- **Task details**
Return the data below in full and exactly, except that the pictures are dropped.

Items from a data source
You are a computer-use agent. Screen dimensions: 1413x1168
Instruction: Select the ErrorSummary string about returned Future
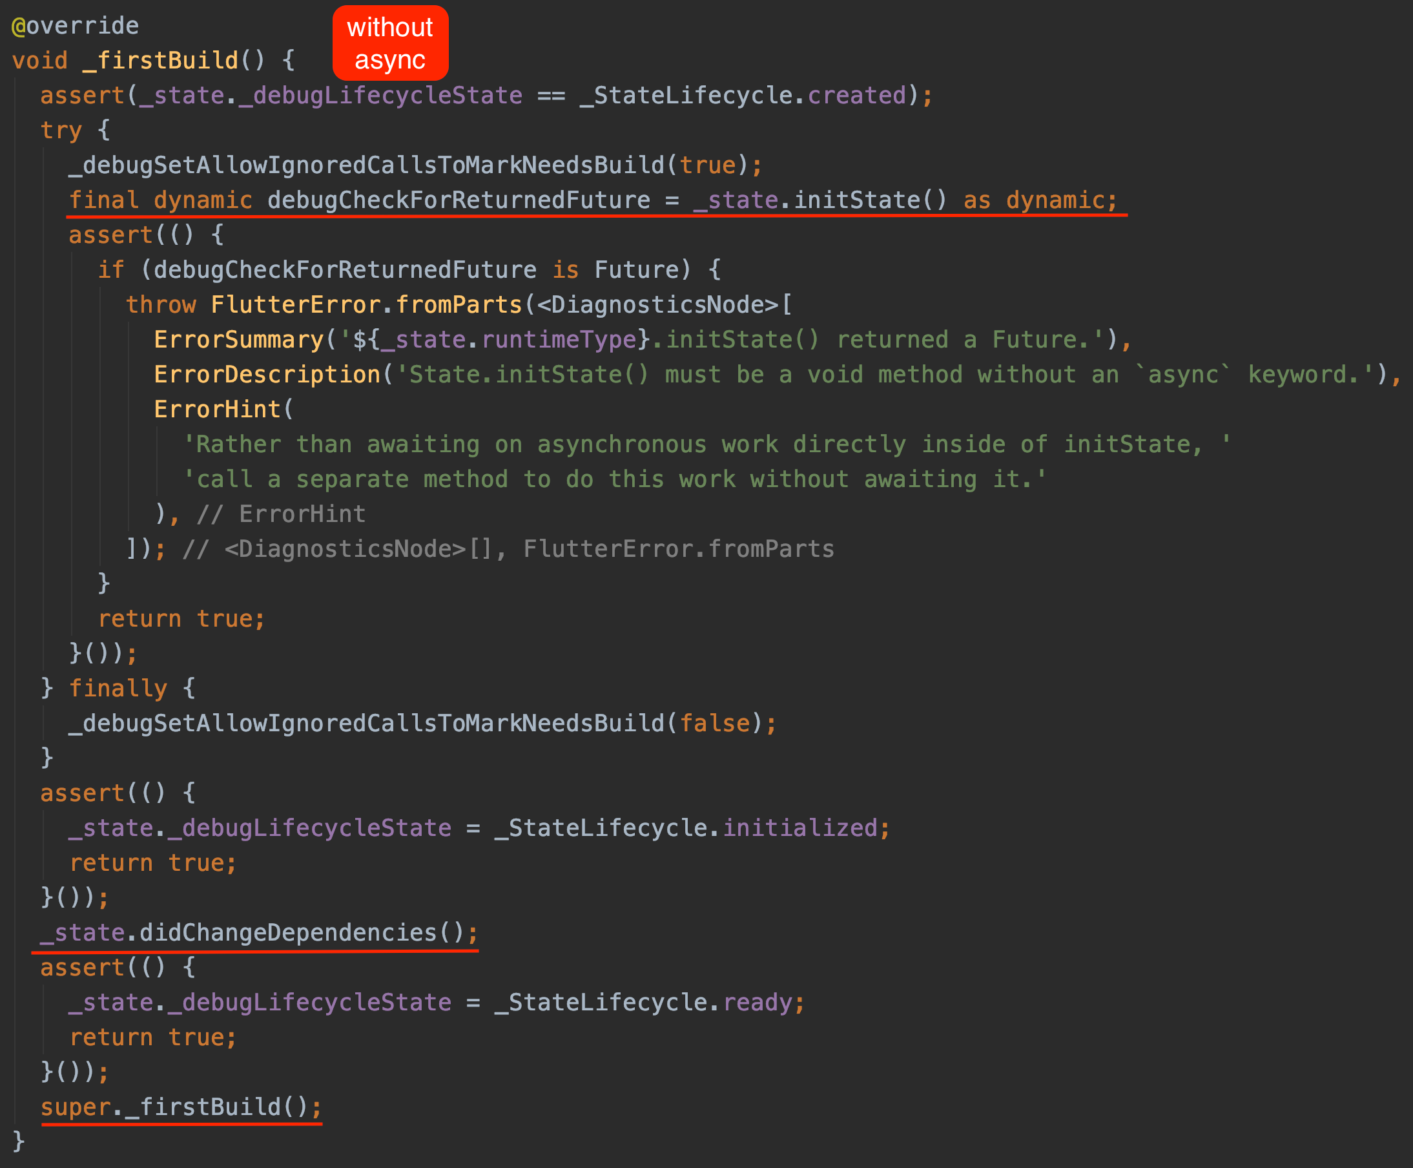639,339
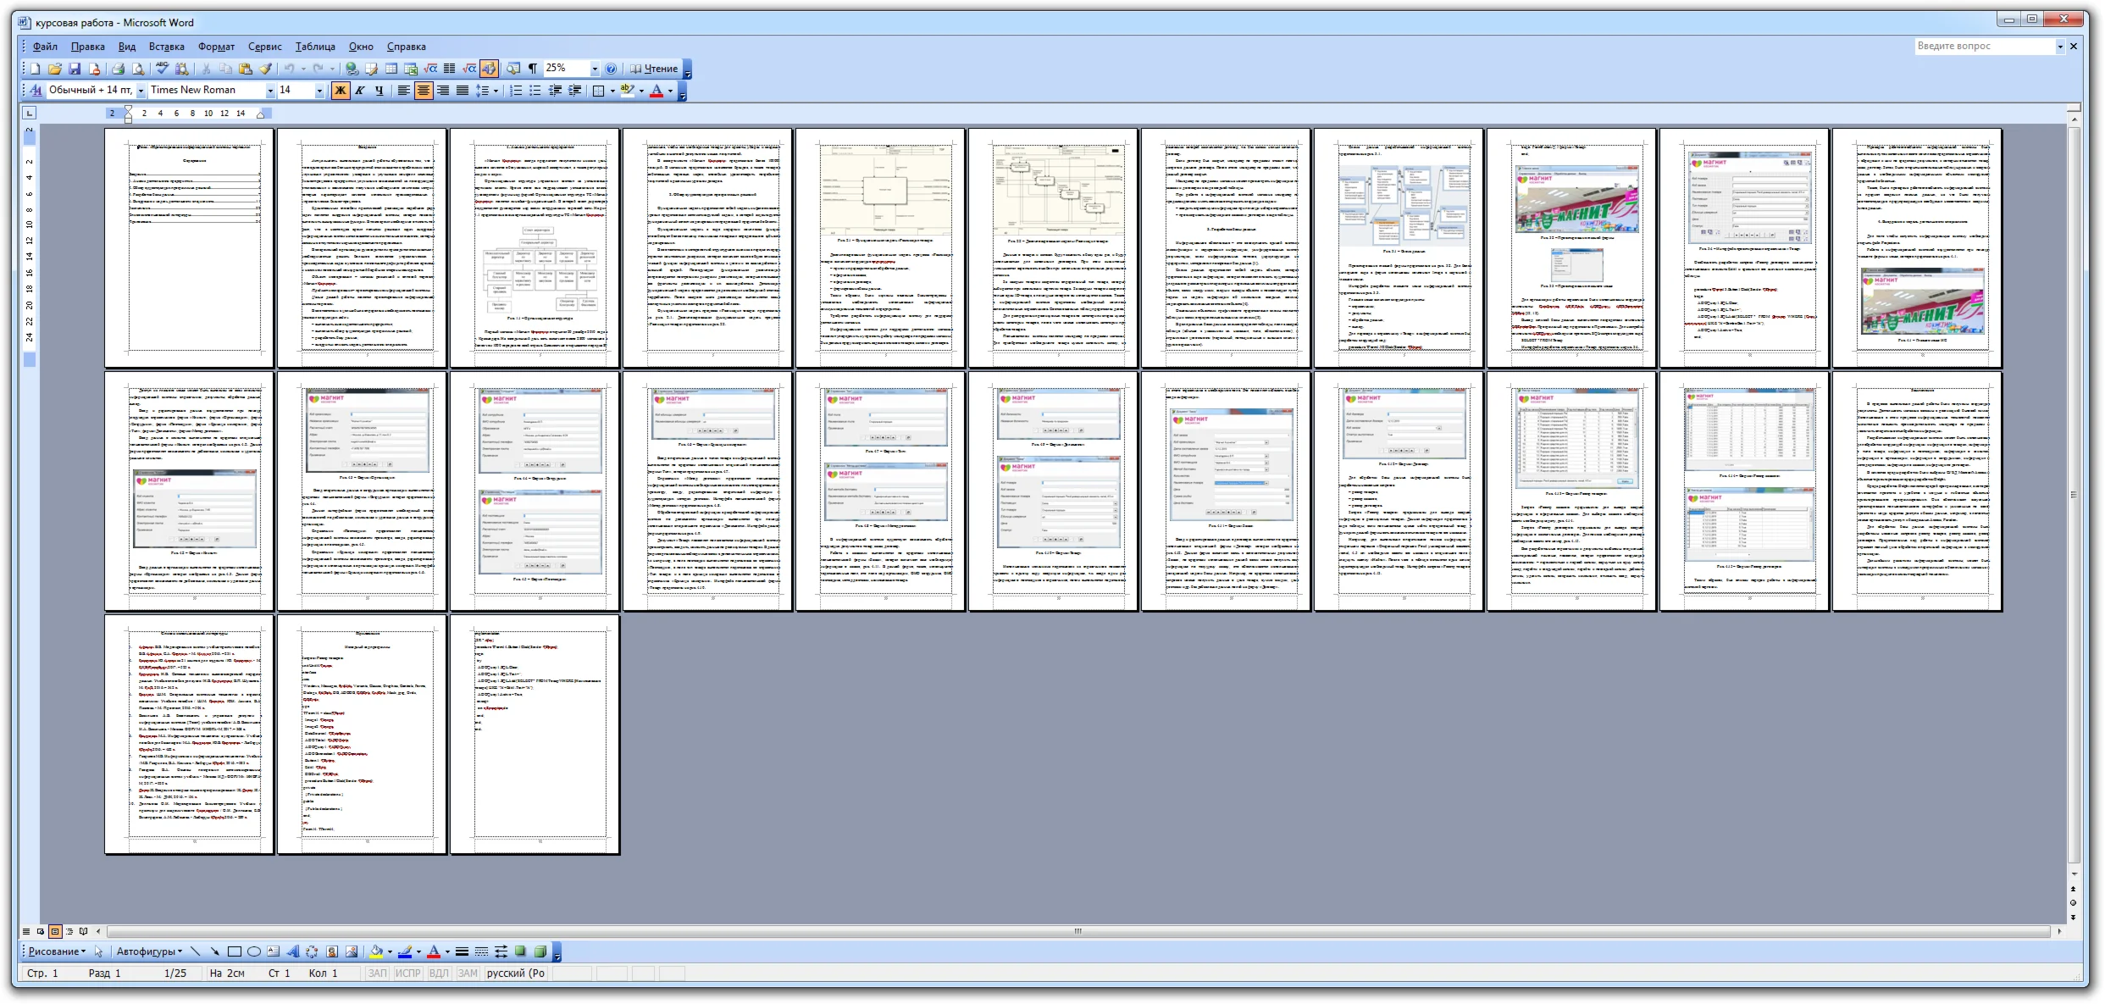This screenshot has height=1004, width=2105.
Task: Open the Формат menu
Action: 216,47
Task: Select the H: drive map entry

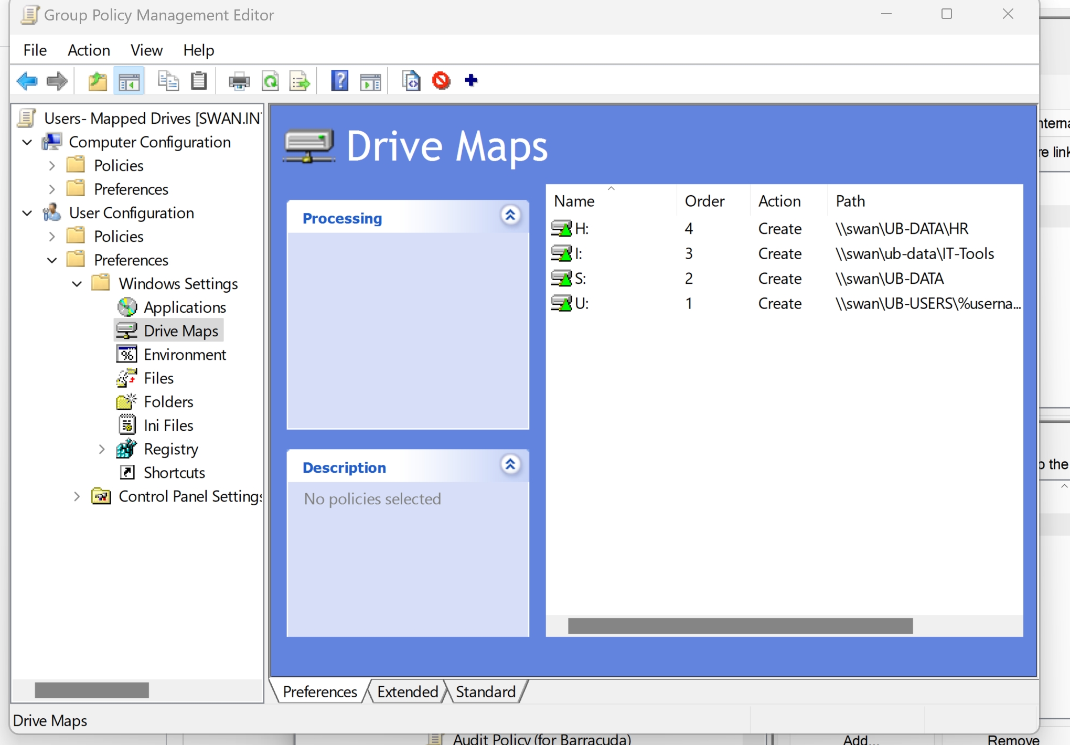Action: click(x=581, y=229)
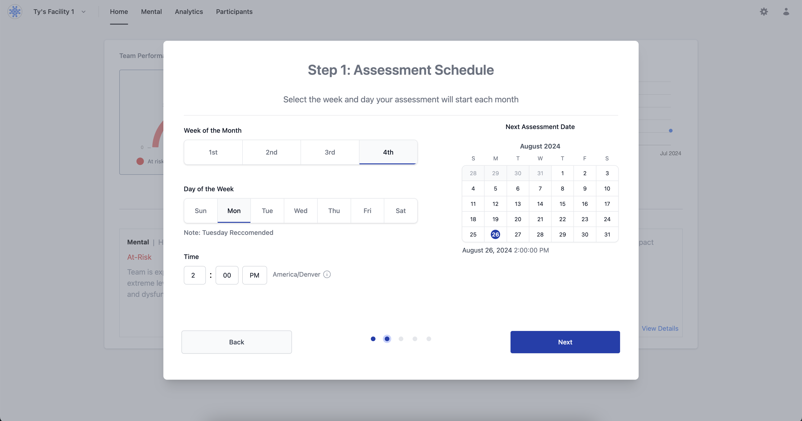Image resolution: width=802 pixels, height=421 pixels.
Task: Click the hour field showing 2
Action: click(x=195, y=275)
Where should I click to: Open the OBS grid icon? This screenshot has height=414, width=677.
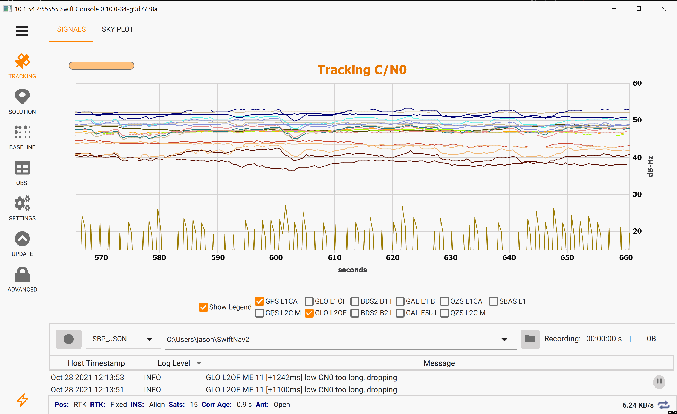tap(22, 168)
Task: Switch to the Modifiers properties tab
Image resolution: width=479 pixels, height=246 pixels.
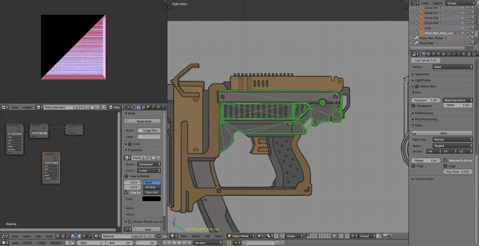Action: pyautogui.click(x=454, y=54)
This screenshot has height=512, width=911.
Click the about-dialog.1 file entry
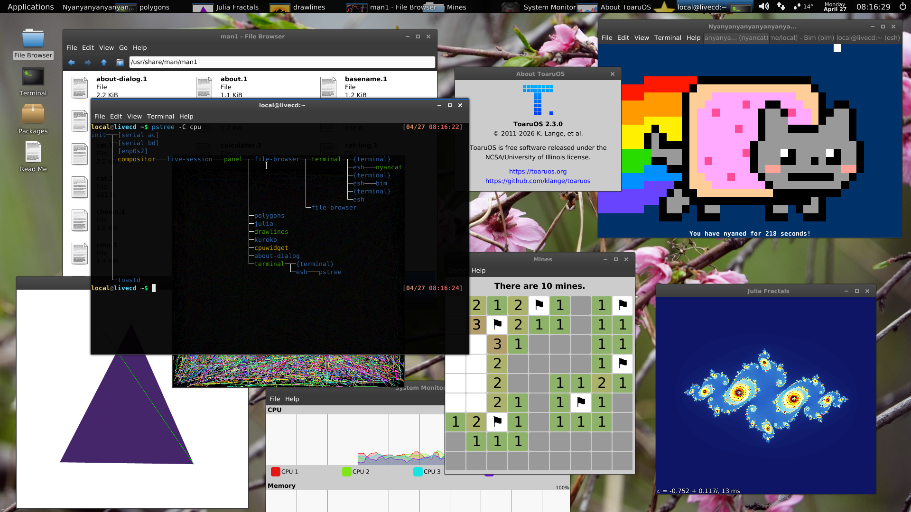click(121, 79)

- **Exercise result**
You are a computer-use agent. Screen dimensions: 1413x1168
Instruction: Select the ErrorSummary string about returned Future
639,339
This screenshot has height=1004, width=2105.
Task: Open the Формат menu
Action: 216,47
Task: Select the H: drive map entry

Action: click(x=581, y=229)
Image resolution: width=802 pixels, height=421 pixels.
Task: Click the hour field showing 2
Action: click(x=195, y=275)
Where should I click to: Open the OBS grid icon? This screenshot has height=414, width=677.
tap(22, 168)
Task: Switch to the Modifiers properties tab
Image resolution: width=479 pixels, height=246 pixels.
Action: pyautogui.click(x=454, y=54)
This screenshot has height=512, width=911.
Click the about-dialog.1 file entry
click(121, 79)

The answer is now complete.